• _Assigned task_
In the entries below, find each line bearing the string "computer" and copy it.

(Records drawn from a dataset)

#####

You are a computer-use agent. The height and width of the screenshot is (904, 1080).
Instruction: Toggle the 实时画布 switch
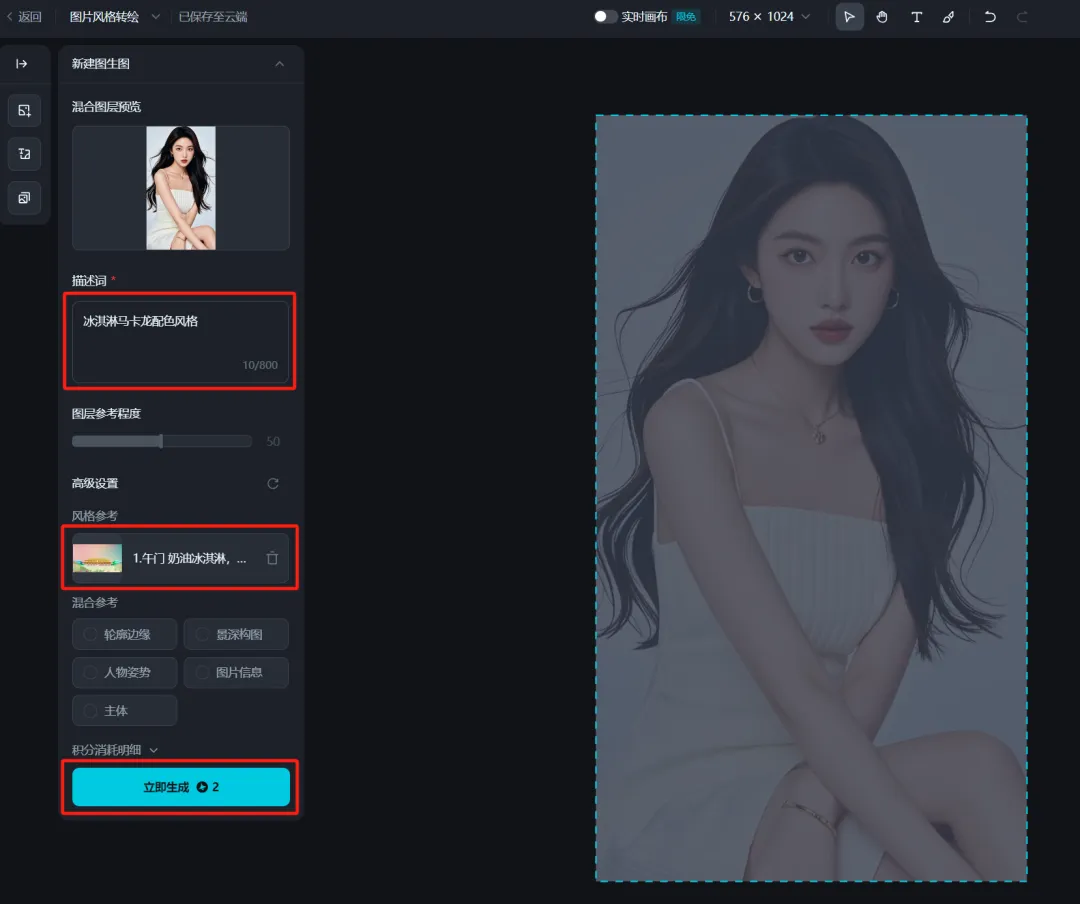coord(605,17)
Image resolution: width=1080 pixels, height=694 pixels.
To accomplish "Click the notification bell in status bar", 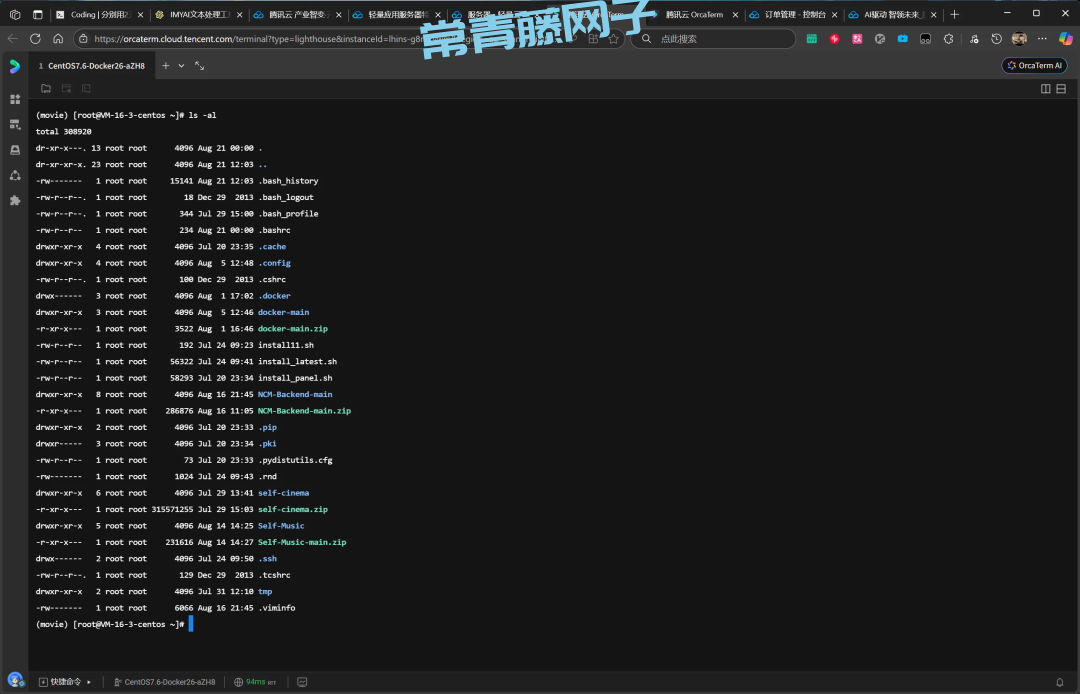I will pyautogui.click(x=1060, y=682).
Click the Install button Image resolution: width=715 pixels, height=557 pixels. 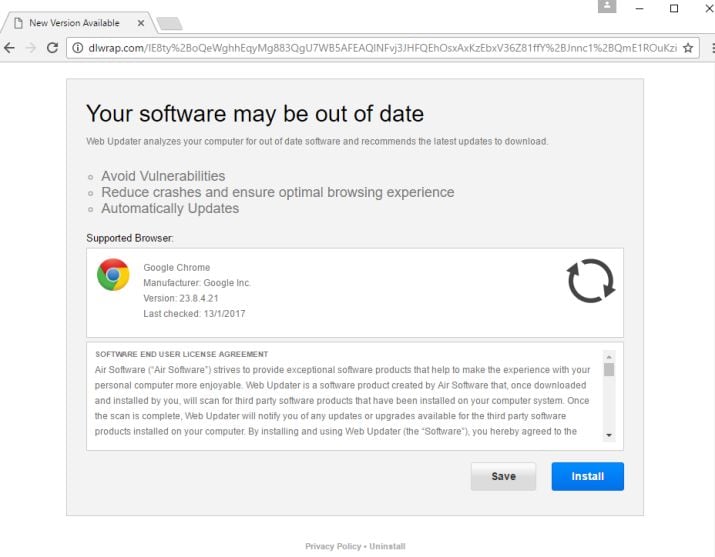click(x=587, y=476)
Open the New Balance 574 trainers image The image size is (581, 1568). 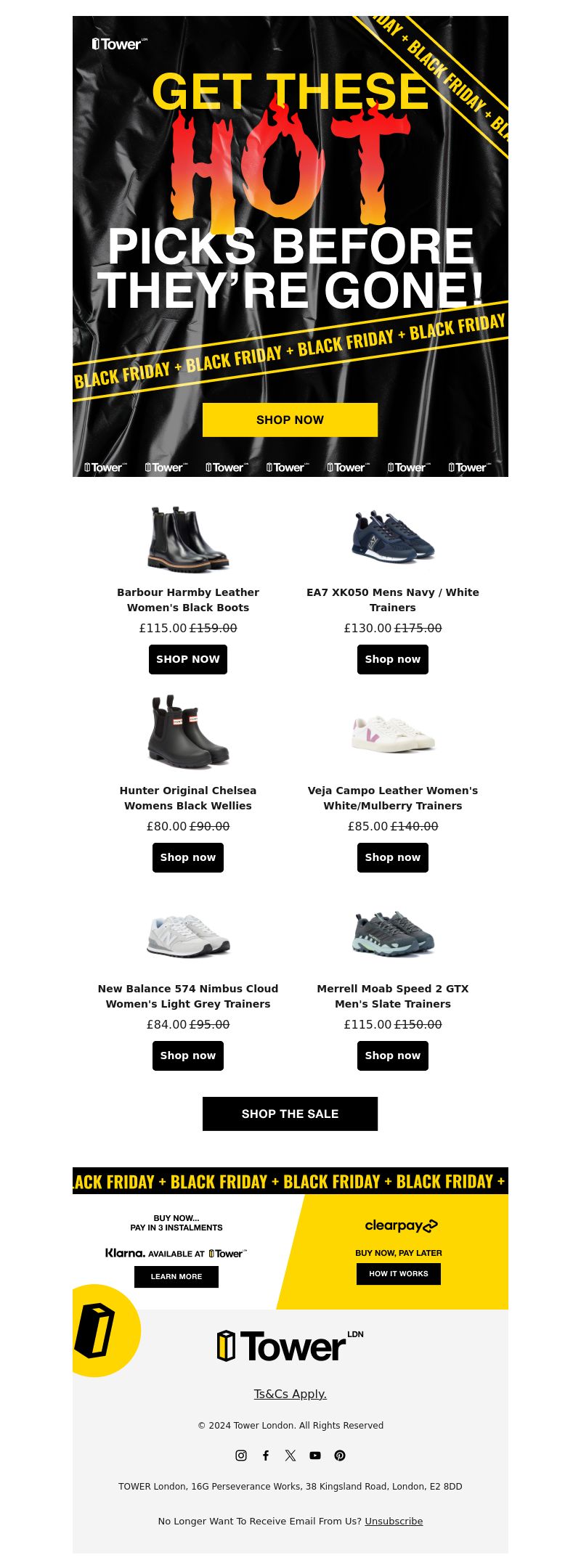[188, 935]
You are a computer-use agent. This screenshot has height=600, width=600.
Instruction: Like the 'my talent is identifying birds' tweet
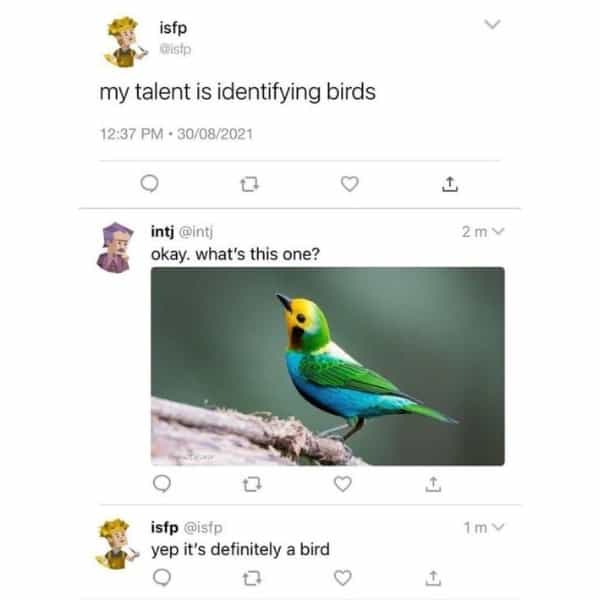point(350,184)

#####

• _Exercise result_
You are a computer-use agent. The height and width of the screenshot is (904, 1080).
You are a computer-use agent. This screenshot has height=600, width=600.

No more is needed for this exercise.